BEVERLY HILLS, CA.- Gagosian Gallery
is presenting an exhibition of recent paintings by Mark Tansey.
At first glance, Tanseys distinctive paintings appear to depict straight narrative scenes but closer scrutiny reveals an undercurrent of quirks and visual puns. By thus manipulating the conventions and structures of figurative painting, he creates corollaries for literary, philosophical, and historical concepts in visual allegories about the nature and implications of perception, meaning, and interpretation in art.
Growing up in a family of art historians, Tansey weaves an extensive knowledge of art history into his paintings through an exacting and time-intensive process. His images derive from an encyclopedic archive of magazine, journal and newspaper clippings accumulated over many years, as well as from his own photographs. Selecting source images, he continuously photocopies them, stretching, rotating, and cropping them in the process. This results in a collage that serves as a preliminary study for a painting. Rendered in a single luminous hue, Tanseys paintings have a precise photographic quality reminiscent of scientific illustration, which he achieves by applying gesso to canvas then washing, brushing, and scraping paint onto the smooth and unyielding surface.
For the works in the exhibition, Tansey has selected ultramarine, a color that combines the depth and complexities of black with the lightness and transparency of blue, and which imparts the historicizing feel of blueprint. His subject matter has expanded to include figures from political, philosophical, and economic history, as well as from art history. In EC 101 (2009) he traces the lineage of economic theory by inscribing human faces into a creviced mountain, à la Mount Rushmore, a structural device that recalls his earlier use of landscape to blur the traditional distinction between figure and ground. At the top of the mountain are classical economists such as David Hume, Adam Smith, and John Stuart Mill while the heterodox economists such as Karl Marx, Joseph Stalin, and John Maynard Keynes are at the base.

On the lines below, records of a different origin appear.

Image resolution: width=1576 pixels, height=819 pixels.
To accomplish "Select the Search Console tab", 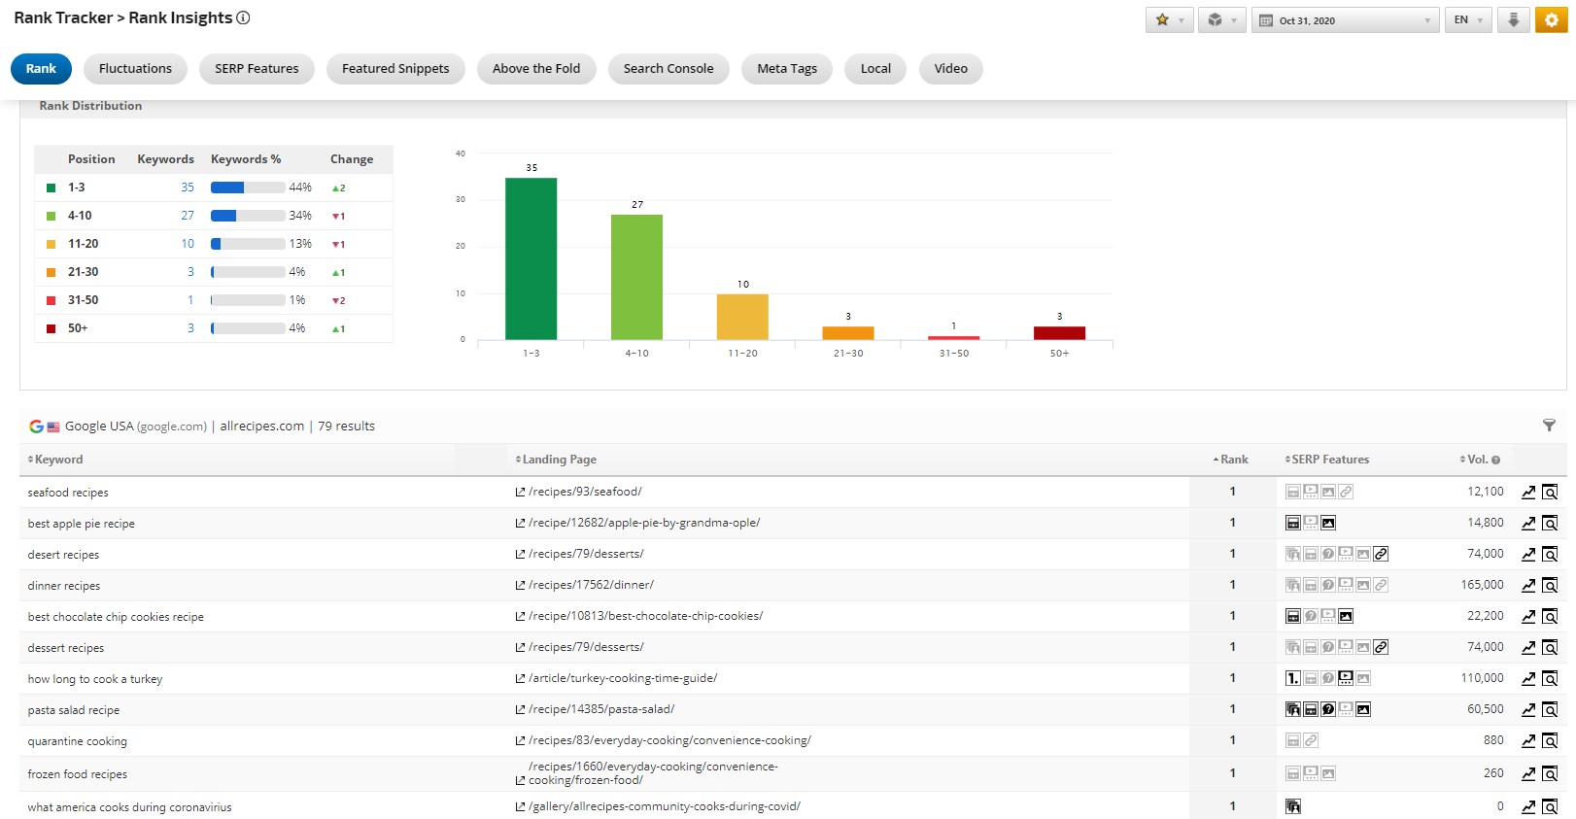I will pyautogui.click(x=668, y=69).
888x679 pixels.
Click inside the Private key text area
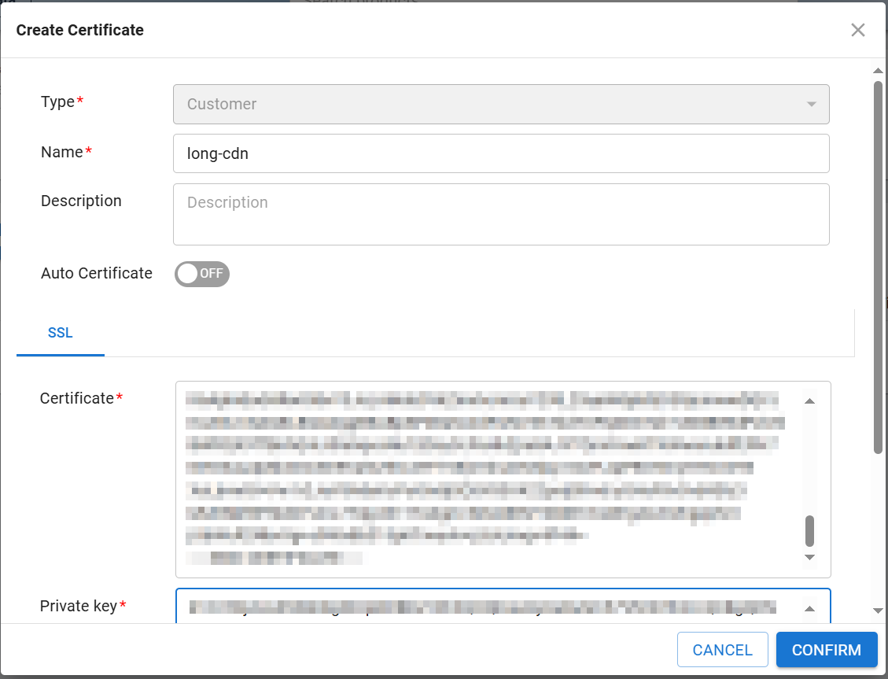pos(488,607)
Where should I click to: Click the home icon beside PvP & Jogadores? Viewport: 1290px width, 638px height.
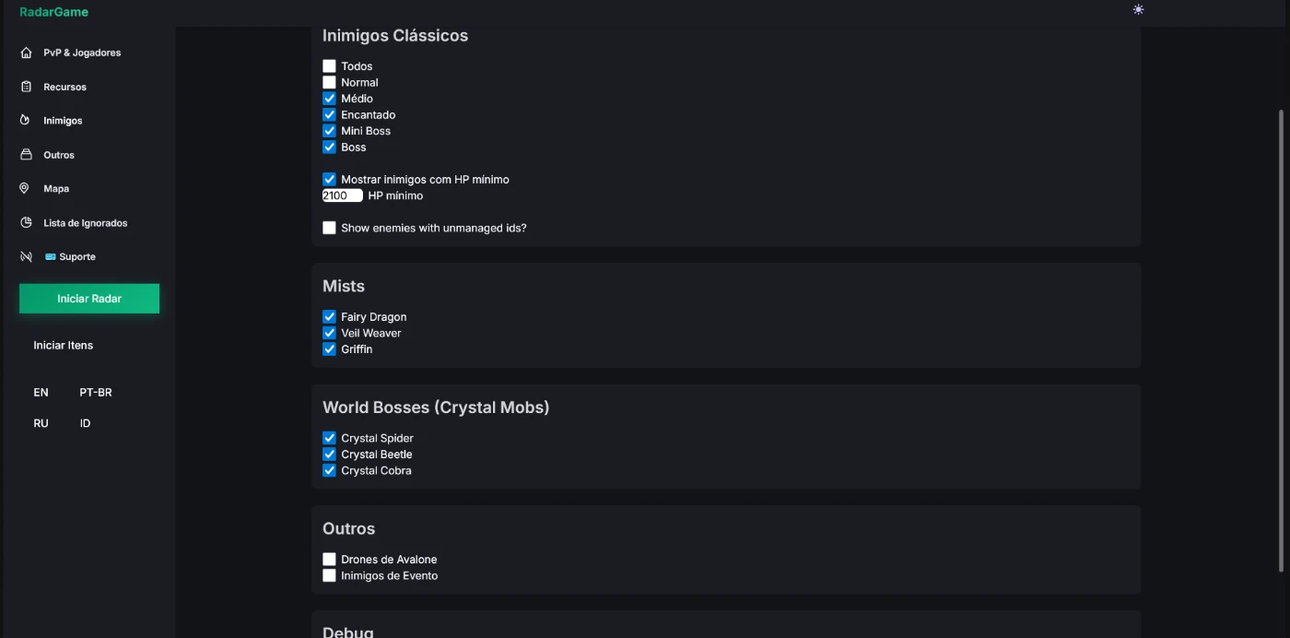click(26, 53)
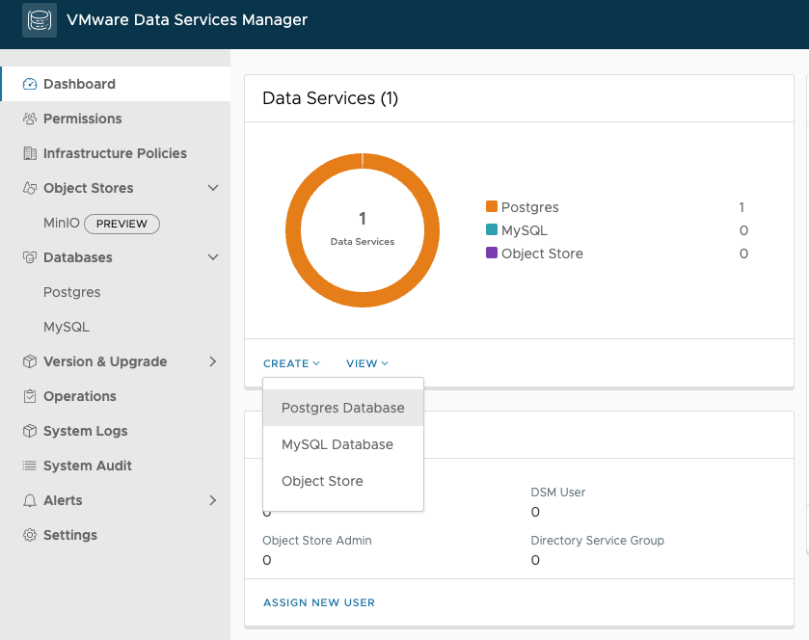Click the Settings gear icon

pyautogui.click(x=30, y=535)
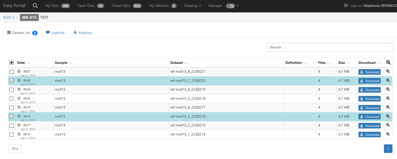Click zoom icon for ref-mx415_8_2258221 row
The width and height of the screenshot is (397, 159).
coord(388,71)

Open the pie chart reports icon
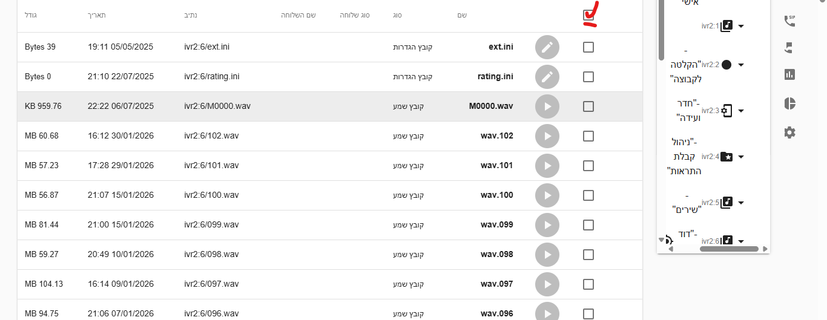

In a parallel narrative, Dante and Virgil stand in the lower half of this painting, which is a reversed image of the mountain. In The Divine Comedy Virgil guides Dante through Hell and Purgatory while Beatrice guides him through Heaven.
Mark Tansey was born in San Jose, California in 1949 and lives and works in Portsmouth, Rhode Island and New York City. His work is in major collections including Modern Art Museum, Fort Worth; Walker Art Center, Minneapolis; Broad Art Foundation, Los Angeles; and Smithsonian American Art Museum, Washington D.C. Solo exhibitions include Kunsthalle Museum, Basel (1990); Mark Tansey: Art and Source, Seattle Art Museum, Washington (1990, traveled to Montreal Museum of Fine Arts, Canada, St. Louis Art Museum, Missouri, Walker Art Center, Minneapolis, Minnesota, List Visual Art Center, MIT, Cambridge, Massachusetts, and Modern Art Museum of Fort Worth, Texas through 1991); Fisher Landau Center for Art, Long Island City, New York (2005) and Museum Kurhaus Kleve, Germany (2005, traveled to Württembergischer Kunstverein, Stuttgart, Germany).